◆ Task objective:
Only the lines from the one containing "Concentração: (340, 414)" through the end of the data belong in the answer; reproduce them exactly.
*** Block opens ***
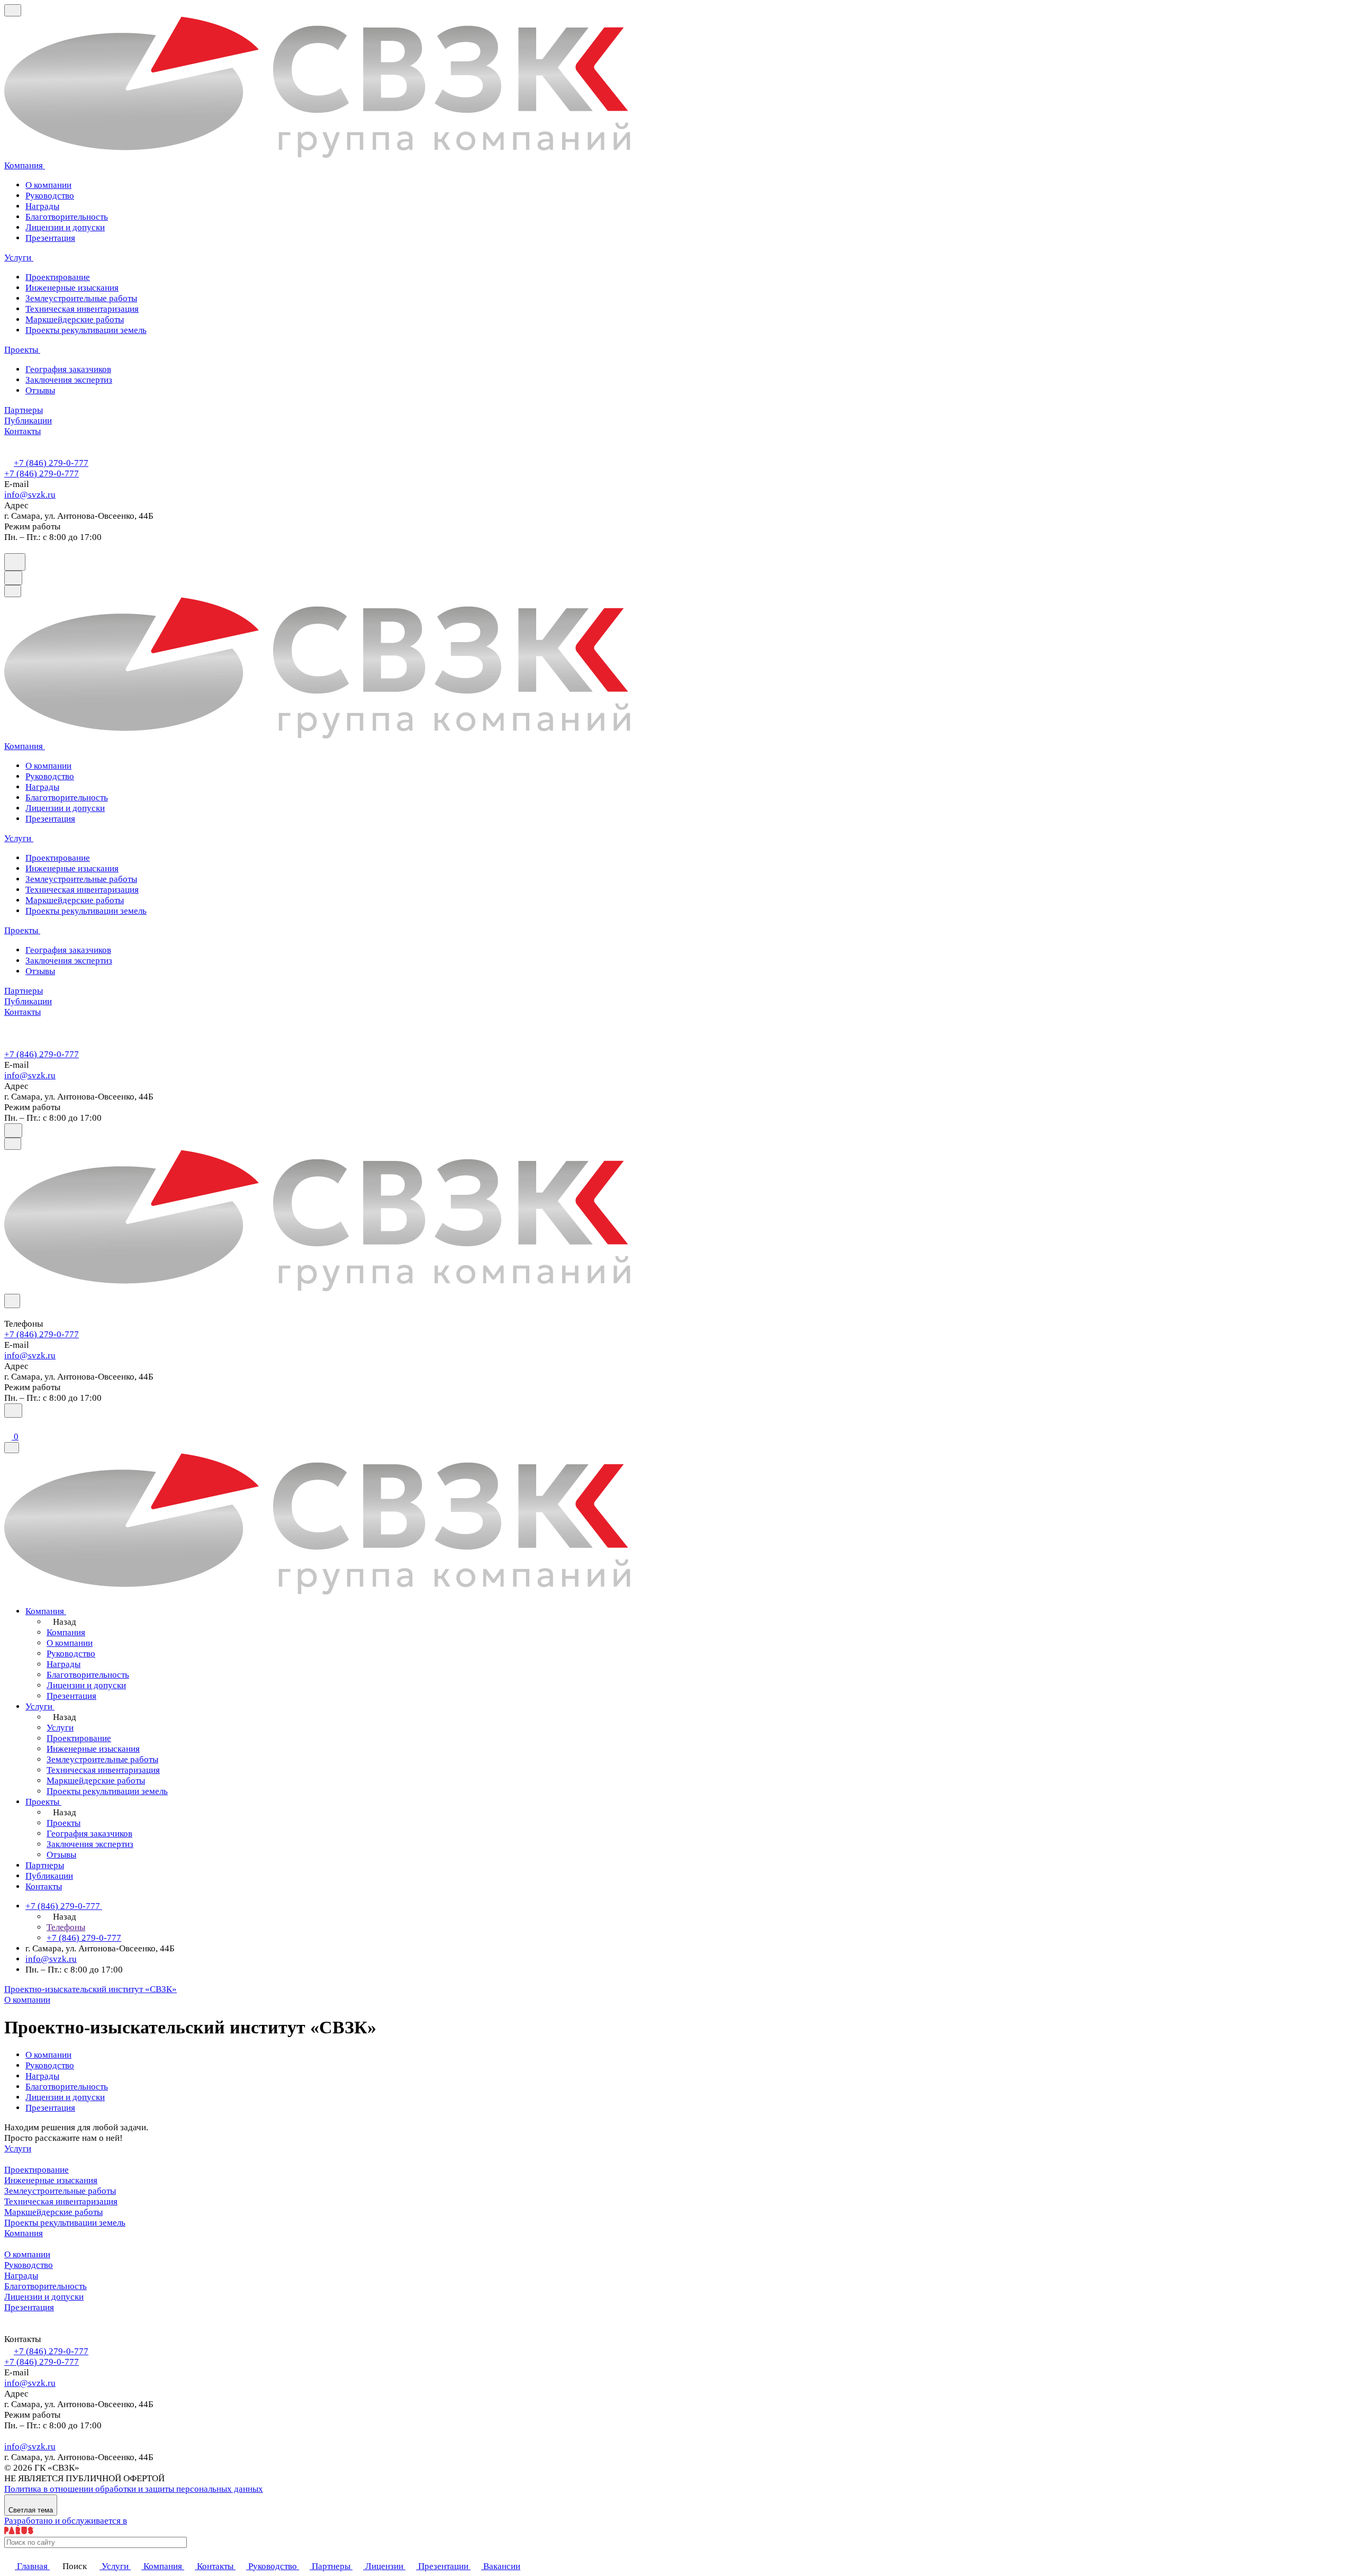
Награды (42, 206)
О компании (48, 185)
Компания (23, 2233)
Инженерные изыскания (50, 2180)
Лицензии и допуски (65, 227)
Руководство (49, 196)
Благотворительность (66, 217)
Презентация (50, 238)
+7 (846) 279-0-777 (51, 463)
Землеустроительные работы (60, 2191)
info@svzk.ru (30, 495)
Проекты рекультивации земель (64, 2223)
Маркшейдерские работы (53, 2212)
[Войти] (9, 1424)
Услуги (17, 2148)
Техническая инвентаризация (61, 2201)
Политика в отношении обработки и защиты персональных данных (133, 2489)
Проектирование (36, 2170)
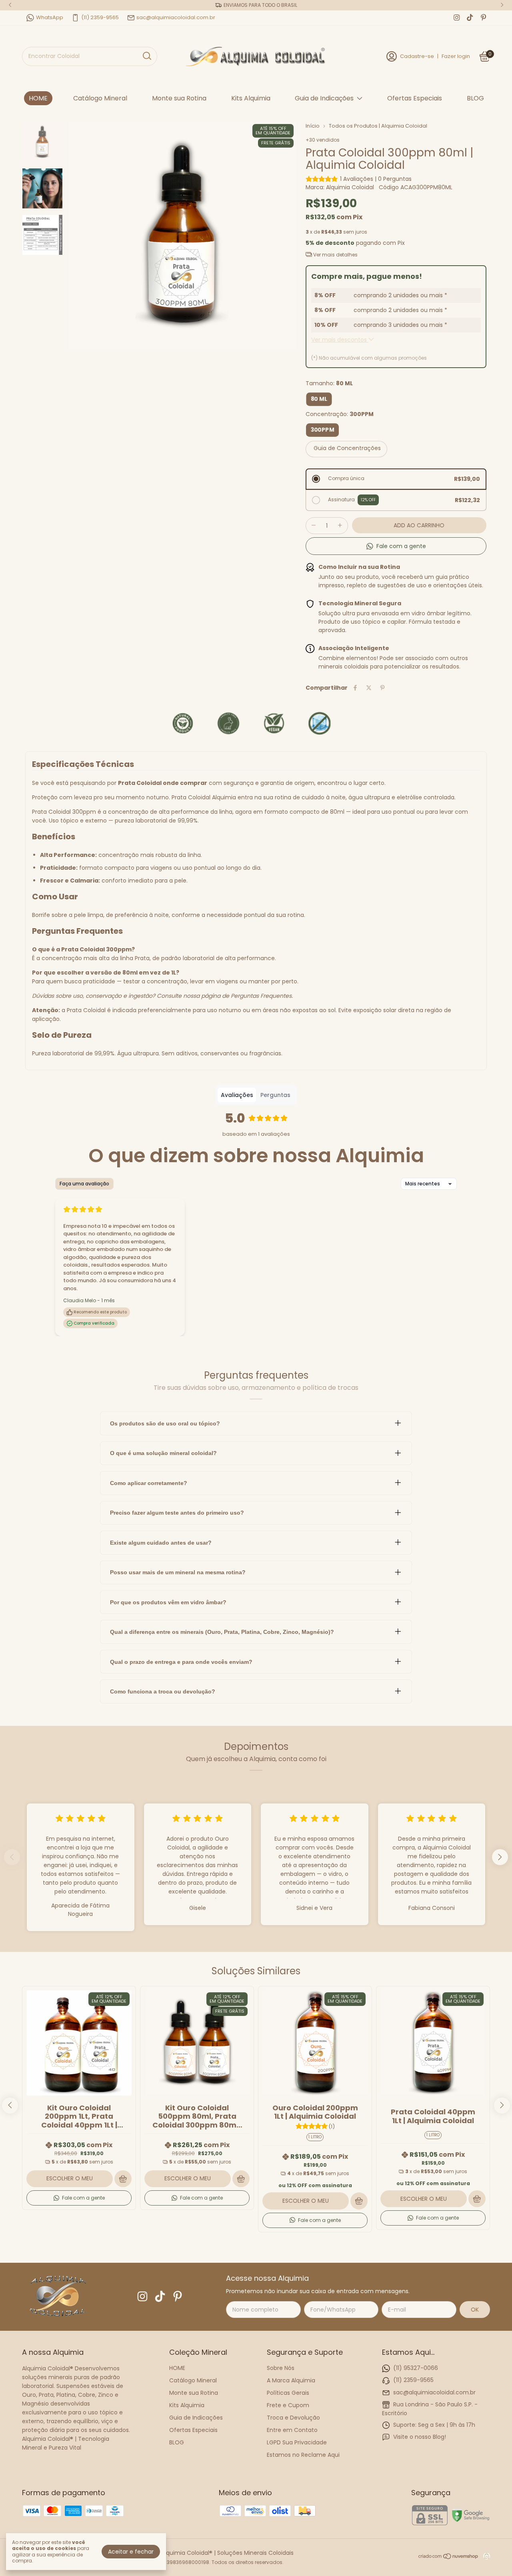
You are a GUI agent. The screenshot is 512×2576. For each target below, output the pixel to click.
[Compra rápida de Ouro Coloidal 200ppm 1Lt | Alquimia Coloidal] (359, 2201)
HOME (38, 98)
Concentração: (340, 414)
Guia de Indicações (324, 98)
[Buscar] (146, 56)
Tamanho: (329, 383)
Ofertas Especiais (414, 98)
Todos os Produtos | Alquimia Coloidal (378, 126)
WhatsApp (49, 17)
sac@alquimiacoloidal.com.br (175, 17)
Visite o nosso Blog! (419, 2437)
*** Block closes ***
◆ Problem solution:
Concentração: (340, 414)
Guia de Indicações (324, 98)
[Buscar] (146, 56)
Tamanho: (329, 383)
Ofertas Especiais (414, 98)
Todos os Produtos | Alquimia Coloidal (378, 126)
WhatsApp (49, 17)
sac@alquimiacoloidal.com.br (175, 17)
Visite o nosso Blog! (419, 2437)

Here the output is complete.